▶ _Working data_:

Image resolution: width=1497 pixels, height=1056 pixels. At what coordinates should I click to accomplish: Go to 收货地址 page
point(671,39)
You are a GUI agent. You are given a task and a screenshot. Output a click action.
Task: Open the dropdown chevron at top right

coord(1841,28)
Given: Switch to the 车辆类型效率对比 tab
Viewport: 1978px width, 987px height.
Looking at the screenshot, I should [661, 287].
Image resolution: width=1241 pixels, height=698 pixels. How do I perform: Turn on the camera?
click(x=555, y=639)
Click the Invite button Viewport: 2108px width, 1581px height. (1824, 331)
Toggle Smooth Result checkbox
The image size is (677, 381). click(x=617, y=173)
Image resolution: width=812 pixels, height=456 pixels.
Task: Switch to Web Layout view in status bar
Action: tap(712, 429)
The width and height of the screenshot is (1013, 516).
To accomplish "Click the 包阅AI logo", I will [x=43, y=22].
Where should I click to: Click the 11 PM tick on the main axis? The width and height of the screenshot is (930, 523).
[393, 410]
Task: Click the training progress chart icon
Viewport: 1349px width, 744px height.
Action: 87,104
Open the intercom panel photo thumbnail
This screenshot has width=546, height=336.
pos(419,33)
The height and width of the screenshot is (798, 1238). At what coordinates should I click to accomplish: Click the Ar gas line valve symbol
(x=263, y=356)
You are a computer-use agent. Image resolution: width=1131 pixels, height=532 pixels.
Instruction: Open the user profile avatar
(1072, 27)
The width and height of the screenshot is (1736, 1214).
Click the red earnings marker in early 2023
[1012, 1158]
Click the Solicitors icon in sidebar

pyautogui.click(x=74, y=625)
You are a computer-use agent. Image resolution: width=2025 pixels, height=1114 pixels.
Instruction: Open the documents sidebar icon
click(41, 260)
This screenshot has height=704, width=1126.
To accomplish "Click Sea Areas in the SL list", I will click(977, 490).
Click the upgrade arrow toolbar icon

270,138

▶ _What the exercise asks_:
Reply with one number: the count of lines in the entries that include the word "computer".

▶ _Reply to the task_:
2